### Selected extract
In this section, the authors consider the new item calibration under the DINA model. To motivate the methods, they first consider a hypothetical situation in which the slipping and guessing parameters are known and the $Q$ -matrix is the only unknown parameter in need of calibration. They then consider calibrating both the $Q$ -matrix and the slipping and guessing parameters. For this, they first present an approach that calibrates one item at a time and then a second approach that deals that multiple items simultaneously. They discuss the advantages in efficiency of the latter over the former.
######
**Required tasks**
A – In the passage on item calibration, under which model is new item calibration considered?
B – List every parameter that the passage on item calibration says may need to be calibrated.
C – Continue the passage on item calibration from its final sentence.
None of the rows below are needed for this work.
### Data lines
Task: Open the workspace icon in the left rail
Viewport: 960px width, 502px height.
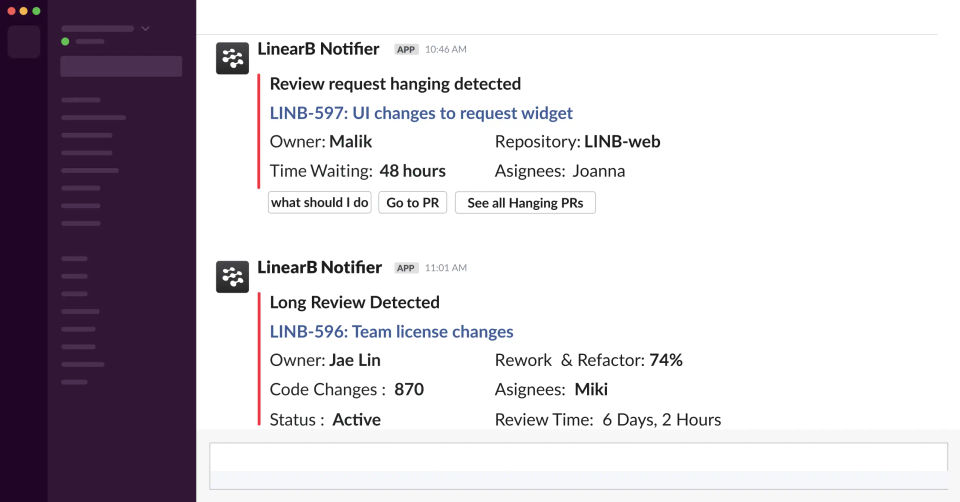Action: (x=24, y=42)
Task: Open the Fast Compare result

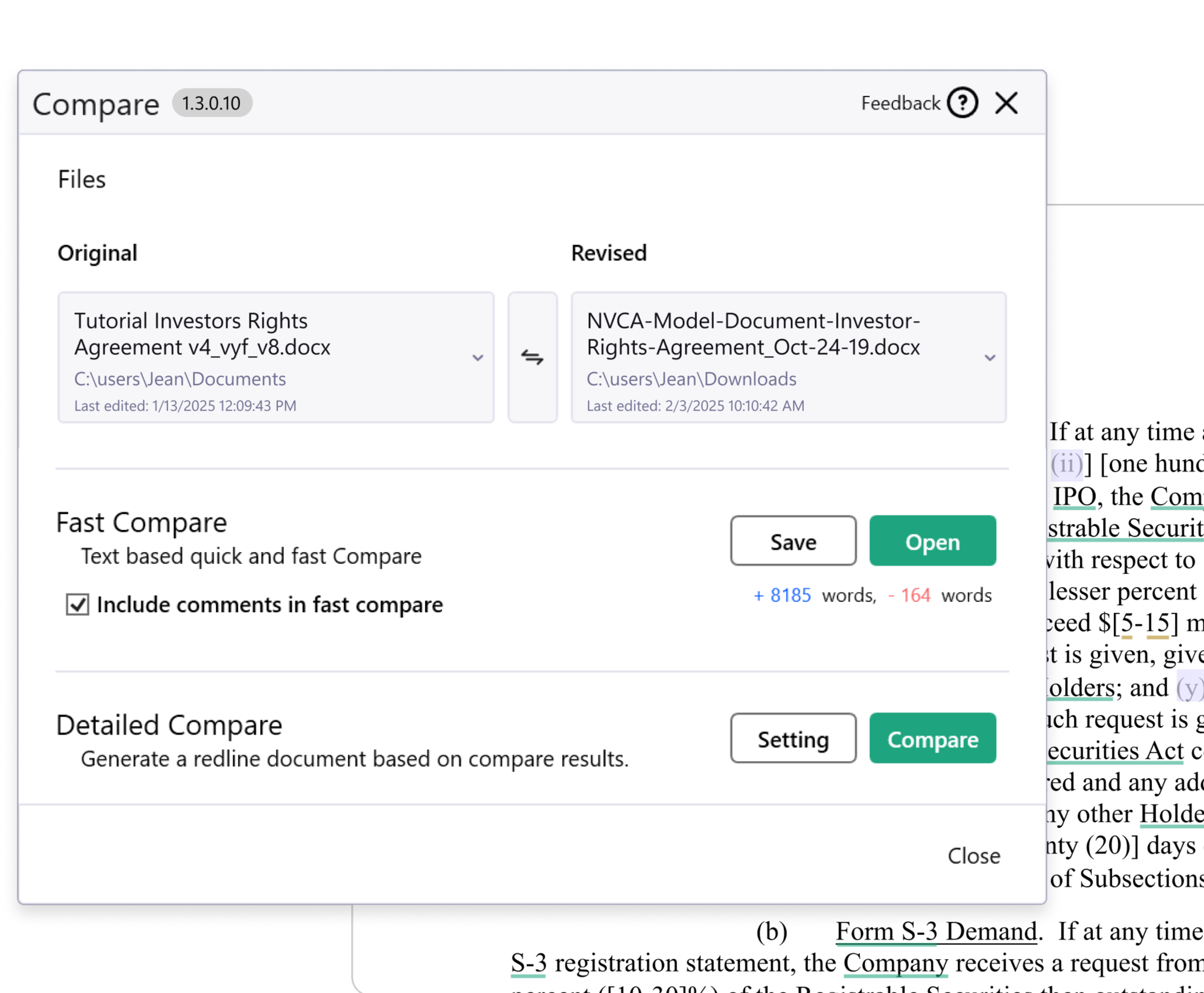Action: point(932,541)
######
### Data lines
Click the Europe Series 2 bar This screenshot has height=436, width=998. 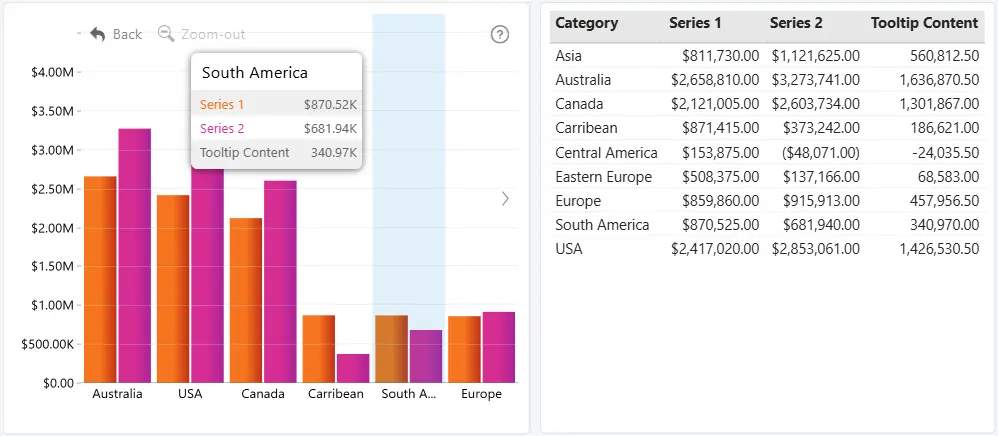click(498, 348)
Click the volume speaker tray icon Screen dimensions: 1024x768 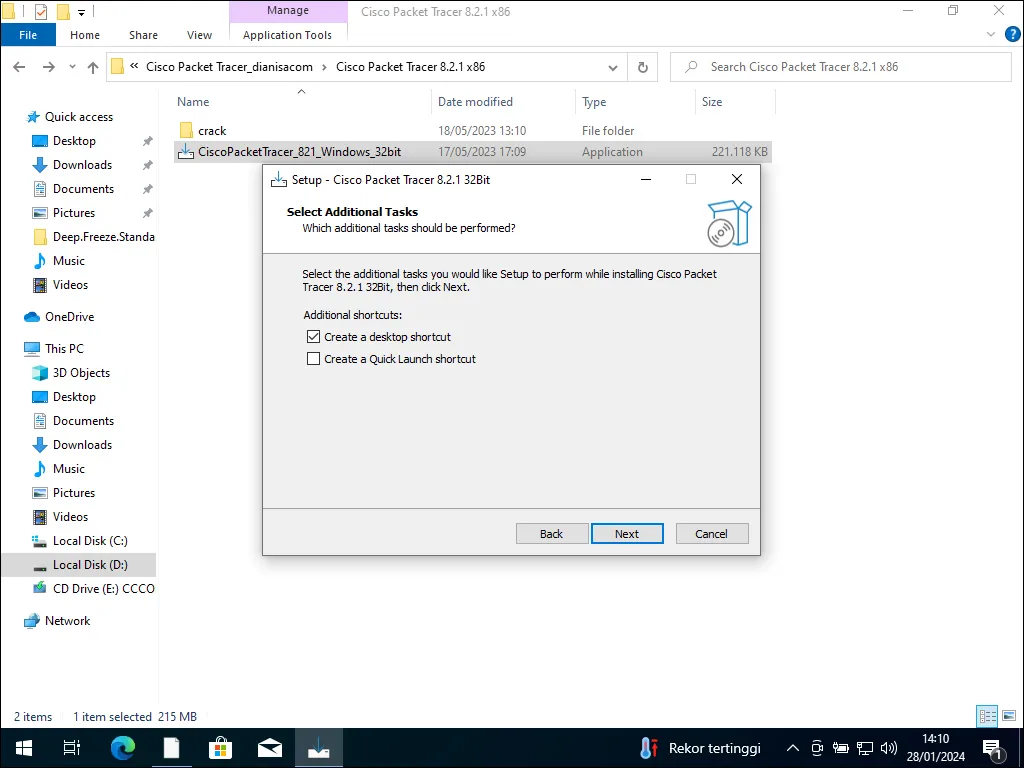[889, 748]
######
### Data lines
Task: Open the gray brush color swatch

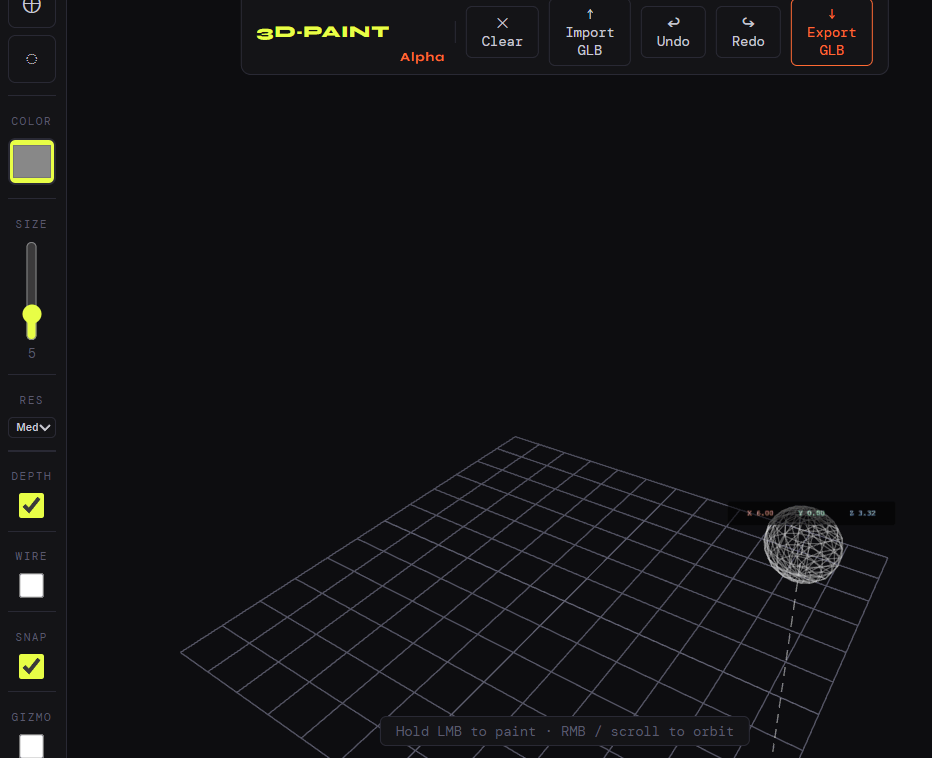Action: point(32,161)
######
**Outputs for the tasks**
A – The DINA model.

B – The Q-matrix, the slipping parameters, and the guessing parameters.

C –
Calibration with known slipping and guessing parameters

Without loss of generality, indices can always be rearranged so that a new item $j$ is assigned to examinees $1, \dots, n_{j}$ . For examinee $i$ , $π_{i} (α_{i})$ is used to denote the posterior distribution of the knowledge state given his or her responses to the operational items. For a new item with $Q$ -matrix row vector $q_{j}$ , the posterior predictive distribution of a particular response pattern $R_{i, j}$ is

p_{i} (q_{j}, s_{j}, g_{j}) \overset{Δ}{=} P (R_{i, j} = 1 | q_{j}, s_{j}, g_{j}) = \sum_{α} π_{i} (α) p_{s_{j}, g_{j}} (q_{j}, α), i = 1, \dots, n_{j},

where $p_{s, g}$ is defined as in Equation 1. Therefore, the likelihood function is written down based on the responses of $n_{j}$ examinees as

L_{j} (q_{j}, s_{j}, g_{j}) = Π_{i = 1}^{n_{j}} p_{i} {(q_{j}, s_{j}, g_{j})}^{R_{i, j}} {[1 - p_{i} (q_{j}, s_{j}, g_{j})]}^{1 - R_{i, j}} .

Note that here both $s_{j}$ and $g_{j}$ are assumed to be known. An estimate of $q_{j}$ can be obtained through the MLE; that is,

{\hat{q}}_{j} = arg max_{q_{j}} L_{j} (q_{j}, s_{j}, g_{j}) .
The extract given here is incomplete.